COS 150-3 - Climate space for mountain pine beetle in North America

Thursday, August 10, 2017: 2:10 PM
E141, Oregon Convention Center
Dongmei Chen, Patrick J. Bartlein and Chris Bone, Dept. of Geography, University of Oregon, Eugene, OR
Background/Question/Methods

Mountain pine beetle (Dendroctonus ponderosae, MPB) is a native insect in the pine forests of western North America. In recent decades, MPB has experienced a large-scale range expansion that has caused massive tree mortality. Climatic variations have been suggested as a driving factor in creating a favorable environment for MPB through milder winters, warmer growing seasons and increased drought events. However, it is still unclear if MPB has migrated into a new climate space with significantly different climatic conditions from the past. For this project, we utilize spatially interpolated Climate Research Unit (CRU) data to plot the climate space of MPB with twelve critical climatic variables identified from literature, such as minimum winter temperature, maximum August temperature, and growing season precipitation, and provide specific measures describing the current geographical space of MPB across North America.

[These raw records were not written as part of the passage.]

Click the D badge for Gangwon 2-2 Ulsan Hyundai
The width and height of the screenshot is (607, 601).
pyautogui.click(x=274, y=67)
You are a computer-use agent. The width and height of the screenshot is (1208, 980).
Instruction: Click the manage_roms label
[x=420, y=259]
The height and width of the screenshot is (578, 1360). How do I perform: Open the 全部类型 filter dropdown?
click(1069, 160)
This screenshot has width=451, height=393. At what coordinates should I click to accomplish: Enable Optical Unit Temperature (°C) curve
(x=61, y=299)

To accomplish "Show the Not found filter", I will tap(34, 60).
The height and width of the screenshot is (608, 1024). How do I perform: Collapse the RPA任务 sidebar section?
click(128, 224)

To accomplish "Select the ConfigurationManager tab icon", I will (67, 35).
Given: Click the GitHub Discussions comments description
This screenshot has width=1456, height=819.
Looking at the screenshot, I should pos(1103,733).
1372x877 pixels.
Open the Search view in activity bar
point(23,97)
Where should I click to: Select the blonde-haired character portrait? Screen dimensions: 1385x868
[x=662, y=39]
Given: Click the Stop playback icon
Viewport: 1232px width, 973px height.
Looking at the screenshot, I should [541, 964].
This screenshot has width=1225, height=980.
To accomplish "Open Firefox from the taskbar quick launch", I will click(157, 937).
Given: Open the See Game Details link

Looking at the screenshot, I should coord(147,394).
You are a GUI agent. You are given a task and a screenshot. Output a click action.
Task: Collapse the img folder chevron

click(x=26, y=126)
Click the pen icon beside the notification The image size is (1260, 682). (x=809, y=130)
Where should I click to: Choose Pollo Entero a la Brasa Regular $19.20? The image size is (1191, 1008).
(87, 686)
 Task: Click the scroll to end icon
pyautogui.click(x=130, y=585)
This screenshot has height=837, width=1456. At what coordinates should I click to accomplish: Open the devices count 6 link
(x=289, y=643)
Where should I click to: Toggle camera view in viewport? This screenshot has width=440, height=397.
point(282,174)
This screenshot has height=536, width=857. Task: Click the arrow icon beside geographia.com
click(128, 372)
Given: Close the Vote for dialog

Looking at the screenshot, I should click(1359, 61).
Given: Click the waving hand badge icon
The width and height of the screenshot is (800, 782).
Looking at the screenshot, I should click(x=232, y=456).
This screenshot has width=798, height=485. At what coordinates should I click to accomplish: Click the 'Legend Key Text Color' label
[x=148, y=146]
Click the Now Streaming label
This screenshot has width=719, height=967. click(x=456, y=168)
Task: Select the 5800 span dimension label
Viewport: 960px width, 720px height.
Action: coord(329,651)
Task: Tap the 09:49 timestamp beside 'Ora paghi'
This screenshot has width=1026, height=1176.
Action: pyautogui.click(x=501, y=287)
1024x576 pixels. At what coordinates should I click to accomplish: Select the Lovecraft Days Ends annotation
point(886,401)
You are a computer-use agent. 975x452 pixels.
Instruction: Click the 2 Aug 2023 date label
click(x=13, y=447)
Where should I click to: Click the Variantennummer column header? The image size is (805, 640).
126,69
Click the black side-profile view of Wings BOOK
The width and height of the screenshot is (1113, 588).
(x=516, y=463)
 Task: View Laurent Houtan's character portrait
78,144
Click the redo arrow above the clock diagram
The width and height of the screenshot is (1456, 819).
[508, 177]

We apply topographically adjusted bilinear interpolation on the CRU 10 min 1961-1990 long-term means and the CRU 0.5-degree 1901-2014 monthly time series to create climate data on a 10km grid. The dynamics of climate space in different host species and all core hosts during 2000 – 2014 are examined to understand the climate constraints.

Results/Conclusions

Climate space is constructed from the plot of pairs of climatic variables, and climatic conditions are summarized from statistical indicators. MPB has emerged in a drier and warmer climate space in North America in recent years; however, it may have also adapted to colder winter temperatures. Looking forward, there is a potential for MPB expanding its climate space into the jack pine component of the boreal forest, based on the shared area of climate space between beetle presence and absence in host species. We have found MPB-adapted climate conditions have been shifted from long-term means and identified climatic constraints, for instance, there is an absence of beetles under the climate conditions of: growing season precipitation higher than 800 mm, mean maximum August temperature lower than 10 °C, and minimum winter temperature lower than -30 °C. These preliminary results suggest that the insect can adapt to climate change by modifying its climate space, although there are certain thresholds in the critical climatic variables, or boundaries in the climate space. The study can provide specifications for climate suitability modeling at a large scale in future research, such as identifying the most significant climatic variables and predicting beetle presence from spatial simulation.